The news footage of 9/11 leads Wallace into an uncomfortably epiphany: those who fly the planes hate not the America of his gentle elderly female neighbors nearly as much as the macho, aggressive, self-aggrandizing America he and his fellow younger men represent. A trip with John McCain inspires an essay far too long, but which hammers away at the complacency that, contrary to rhetoric, the parties in power love to sustain and churn up: keep politics dull, sanctimonious, and so repulsive that voters will stay away in droves and all the incumbents will be all the more secure come election day. McCain, whose Vietnam torture Wallace describes movingly (and which I, contrary to his assumptions, knew nearly nothing about beyond the fact he was a POW for five years), drives Wallace into an impossible predicament. Is McCain calculated in his public persona or is he genuine, and where does one end and the other begin if one is an intelligent candidate in the public eye for months on end? On a lighter note, any writer who can link the Hanoi Hilton to the mundane torment more familiar to the rest of us as a chain motel deserves kudos. The essay is wearying in its detailed itineraries, but after a while you enter a Zen state akin to that of stupor on the campaign trail, which may be its sly intent.

Rows:

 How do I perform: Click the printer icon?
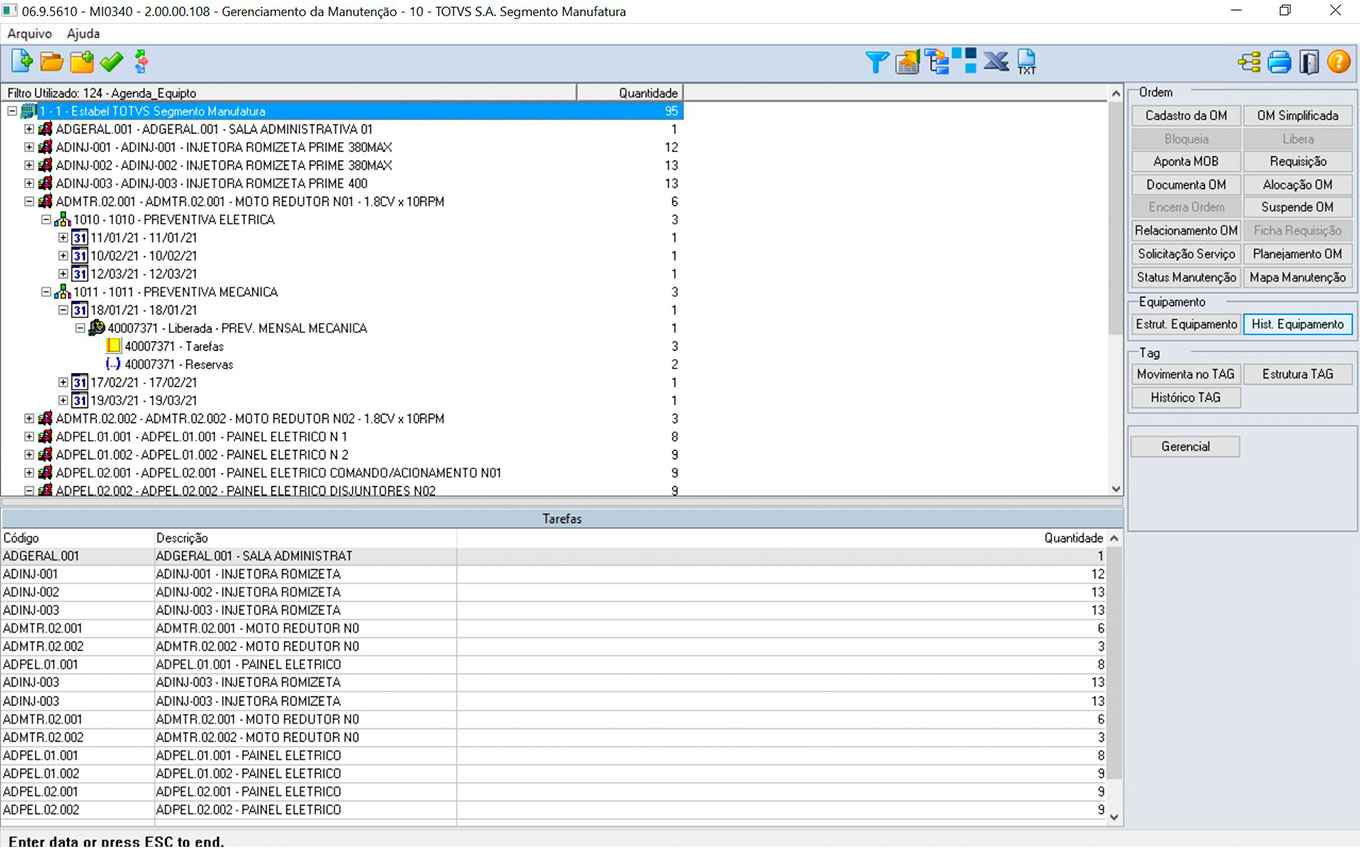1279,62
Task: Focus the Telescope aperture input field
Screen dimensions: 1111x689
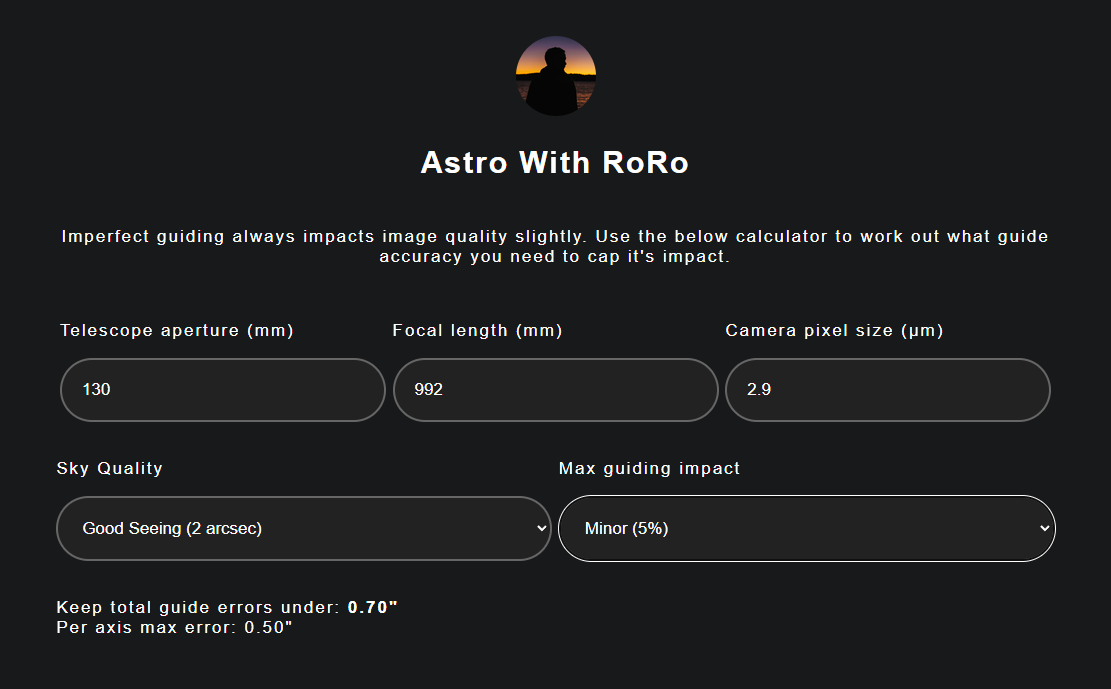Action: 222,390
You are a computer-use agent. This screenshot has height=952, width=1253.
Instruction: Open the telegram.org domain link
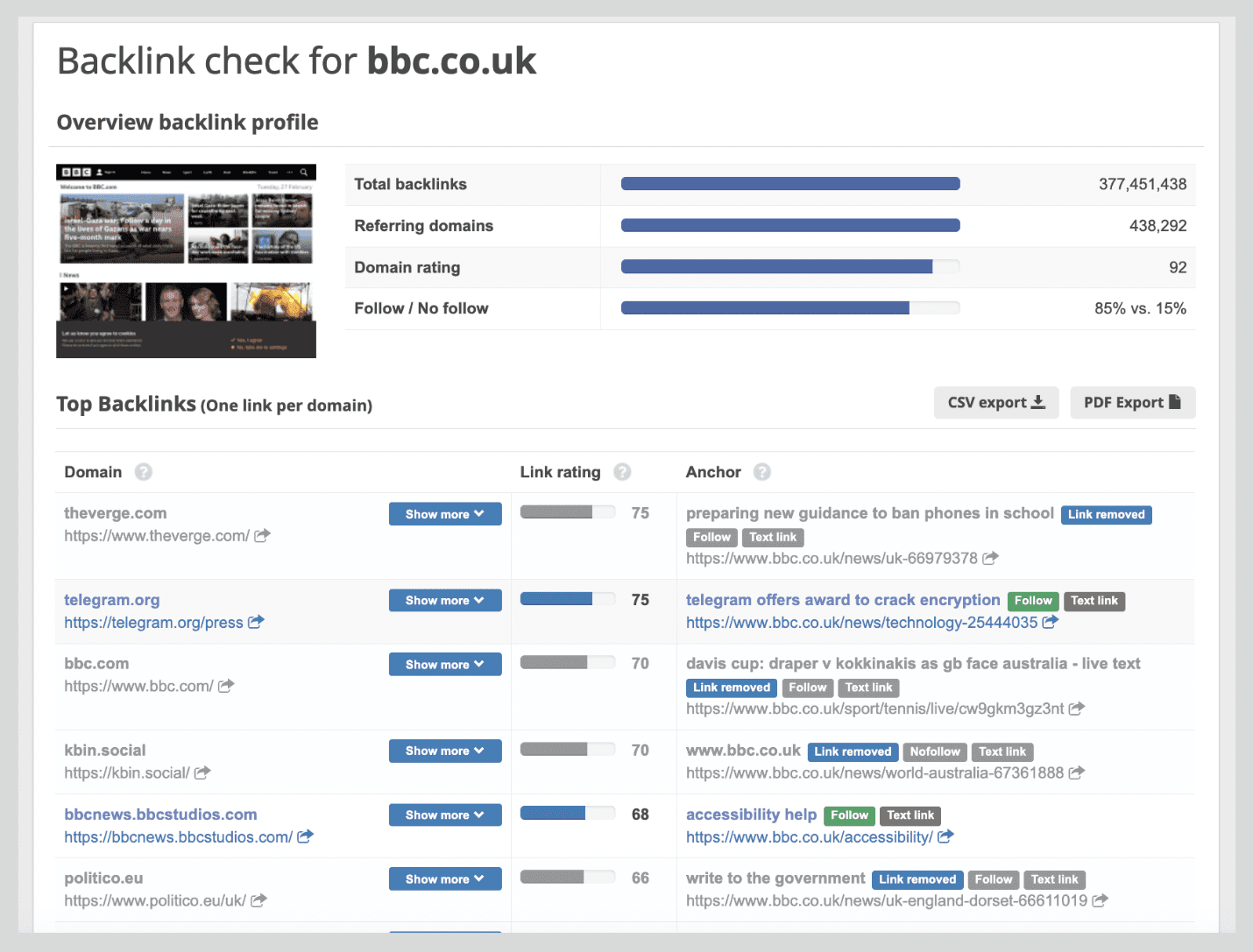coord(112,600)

Written task A: Can you quote the listing word for word, starting at the line that contains "Task: Focus the" and ending at the end of the listing, with the pictures left out?
Written task B: How would the review of Wallace's essays go on from the point where it stops?

Right answer A:
Task: Focus the Telescope aperture input field
Screen dimensions: 1111x689
Action: 222,390
You are a computer-use agent. This screenshot has height=952, width=1253.
Instruction: Open the telegram.org domain link
coord(112,600)

Right answer B:
The title essay similarly challenges moral assumptions held if not often examined by most Americans. If PETA is right that 'Being Boiled Hurts,' how does this pertain to boiling lobsters for our gustation? Why do we kill other creatures? How do we justify doing so? Can we question our habits without ending up equating rats with pigs with each other? Writing for Gourmet, 'the magazine of good living,' Wallace honestly scrutinizes the uncomfortable truths about the need that drives us to consume animal and fish and bird flesh-- that most of us every day when we eat likely choose not to consider. He does this without sounding preachy or pompous, and ends his essay just in time, I suppose, about this difficult subject.
Joseph Frank's studies of Dostoevsky are interpolated with Wallace's own précis of the philosophical quandries his reading of D. conjures up. These, again, illustrate Wallace's growing sophistication in tackling the tough questions, the existential angst we feel, especially as we age. Wallace conveys the core of Dostoevksy's thought. Wallace deftly draws us into the limning of our own circle of responsibility, where we find the sheer impossibility to separate our selfishness from our altruism, and laments our lack, in today's writers, of any serious successor to D's own 'morally passionate, passionately more fiction' that somehow manages to be realistic and convincingly human.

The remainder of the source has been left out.